A deep catalog of protein-coding variation in 985,830 individuals.
Sun KY., Bai X., Chen S., Bao S., Kapoor M., Backman J., Joseph T., Maxwell E., Mitra G., Gorovits A., Mansfield A., Boutkov B., Gokhale S., Habegger L., Marcketta A., Locke A., Kessler MD., Sharma D., Staples J., Bovijn J., Gelfman S., Gioia AD., Rajagopal V., Lopez A., Varela JR., Alegre J., Berumen J., Tapia-Conyer R., Kuri-Morales P., Torres J., Emberson J., Collins R., Regeneron Genetics Center None., RGC-ME Cohort Partners None., Cantor M., Thornton T., Kang HM., Overton J., Shuldiner AR., Cremona ML., Nafde M., Baras A., Abecasis G., Marchini J., Reid JG., Salerno W., Balasubramanian S.
Coding variants that have significant impact on function can provide insights into the biology of a gene but are typically rare in the population.
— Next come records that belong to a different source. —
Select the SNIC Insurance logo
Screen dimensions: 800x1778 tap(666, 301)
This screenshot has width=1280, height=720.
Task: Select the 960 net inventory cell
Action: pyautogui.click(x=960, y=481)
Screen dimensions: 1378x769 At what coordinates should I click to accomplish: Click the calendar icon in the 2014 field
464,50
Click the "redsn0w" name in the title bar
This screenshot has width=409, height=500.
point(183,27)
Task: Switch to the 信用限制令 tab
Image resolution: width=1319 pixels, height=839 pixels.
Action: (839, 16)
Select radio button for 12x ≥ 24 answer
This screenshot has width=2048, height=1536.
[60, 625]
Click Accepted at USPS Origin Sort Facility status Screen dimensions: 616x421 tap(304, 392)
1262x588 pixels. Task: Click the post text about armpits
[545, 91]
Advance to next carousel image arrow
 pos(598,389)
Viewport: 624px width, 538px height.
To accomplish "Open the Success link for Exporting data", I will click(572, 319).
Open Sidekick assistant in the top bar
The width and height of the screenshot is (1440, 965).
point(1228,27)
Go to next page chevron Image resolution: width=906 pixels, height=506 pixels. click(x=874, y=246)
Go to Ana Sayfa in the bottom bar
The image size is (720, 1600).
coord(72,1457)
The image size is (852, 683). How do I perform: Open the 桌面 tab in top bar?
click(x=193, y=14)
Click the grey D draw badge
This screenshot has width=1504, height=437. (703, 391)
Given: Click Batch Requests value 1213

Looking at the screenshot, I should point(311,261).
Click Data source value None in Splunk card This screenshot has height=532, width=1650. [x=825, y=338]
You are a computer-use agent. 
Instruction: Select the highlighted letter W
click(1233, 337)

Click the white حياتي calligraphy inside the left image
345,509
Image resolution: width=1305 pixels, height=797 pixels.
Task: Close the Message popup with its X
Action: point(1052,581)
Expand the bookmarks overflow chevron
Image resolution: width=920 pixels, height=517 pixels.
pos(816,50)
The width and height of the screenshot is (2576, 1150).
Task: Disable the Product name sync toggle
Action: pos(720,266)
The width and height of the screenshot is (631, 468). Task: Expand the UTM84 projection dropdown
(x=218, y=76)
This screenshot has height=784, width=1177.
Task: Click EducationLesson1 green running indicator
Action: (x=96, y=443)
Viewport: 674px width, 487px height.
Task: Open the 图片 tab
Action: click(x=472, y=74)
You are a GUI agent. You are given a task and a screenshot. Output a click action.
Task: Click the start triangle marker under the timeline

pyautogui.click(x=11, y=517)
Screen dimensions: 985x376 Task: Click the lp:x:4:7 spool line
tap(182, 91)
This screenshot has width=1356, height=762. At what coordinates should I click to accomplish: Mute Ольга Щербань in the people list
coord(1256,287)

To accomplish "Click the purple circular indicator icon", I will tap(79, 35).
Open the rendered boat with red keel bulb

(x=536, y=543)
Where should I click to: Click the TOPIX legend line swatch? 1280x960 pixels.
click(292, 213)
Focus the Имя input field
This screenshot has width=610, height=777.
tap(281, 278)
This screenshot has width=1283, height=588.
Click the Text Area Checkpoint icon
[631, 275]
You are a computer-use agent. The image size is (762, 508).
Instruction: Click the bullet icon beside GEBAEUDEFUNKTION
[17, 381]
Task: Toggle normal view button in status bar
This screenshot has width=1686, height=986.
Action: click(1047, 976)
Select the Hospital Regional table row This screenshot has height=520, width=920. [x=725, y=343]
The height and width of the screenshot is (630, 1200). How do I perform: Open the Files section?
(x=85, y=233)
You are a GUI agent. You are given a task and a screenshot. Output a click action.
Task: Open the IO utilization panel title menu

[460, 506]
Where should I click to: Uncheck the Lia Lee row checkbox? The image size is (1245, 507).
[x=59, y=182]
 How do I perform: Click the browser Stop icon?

Identifying and ascertaining the frequency of such rare variants requires very large sample sizes. Here, we present the largest catalog of human protein-coding variation to date, derived from exome sequencing of 985,830 individuals of diverse ancestry to serve as a rich resource for studying rare coding variants. Individuals of African, Admixed American, East Asian, Middle Eastern, and South Asian ancestry account for 20% of this Exome dataset. Our catalog of variants includes approximately 10.5 million missense (54% novel) and 1.1 million predicted loss-of-function (pLOF) variants (65% novel, 53% observed only once). We identified individuals with rare homozygous pLOF variants in 4,874 genes, and for 1,838 of these this work is the first to document at least one pLOF homozygote. Additional insights from the RGC-ME dataset include 1) improved estimates of selection against heterozygous loss-of-function and identification of 3,459 genes intolerant to loss-of-function, 83 of which were previously assessed as tolerant to loss-of-function and 1,241 that lack disease annotations; 2) identification of regions depleted of missense variation in 457 genes that are tolerant to loss-of-function; 3) functional interpretation for 10,708 variants of unknown or conflicting significance reported in ClinVar as cryptic splice sites using splicing score thresholds based on empirical variant deleteriousness scores derived from RGC-ME; and 4) an observation that approximately 3% of sequenced individuals carry a clinically actionable genetic variant in the ACMG SF 3.1 list of genes. We make this important resource of coding variation available to the public through a variant allele frequency browser. We anticipate that this report and the RGC-ME dataset will serve as a valuable reference for understanding rare coding variation and help advance precision medicine efforts.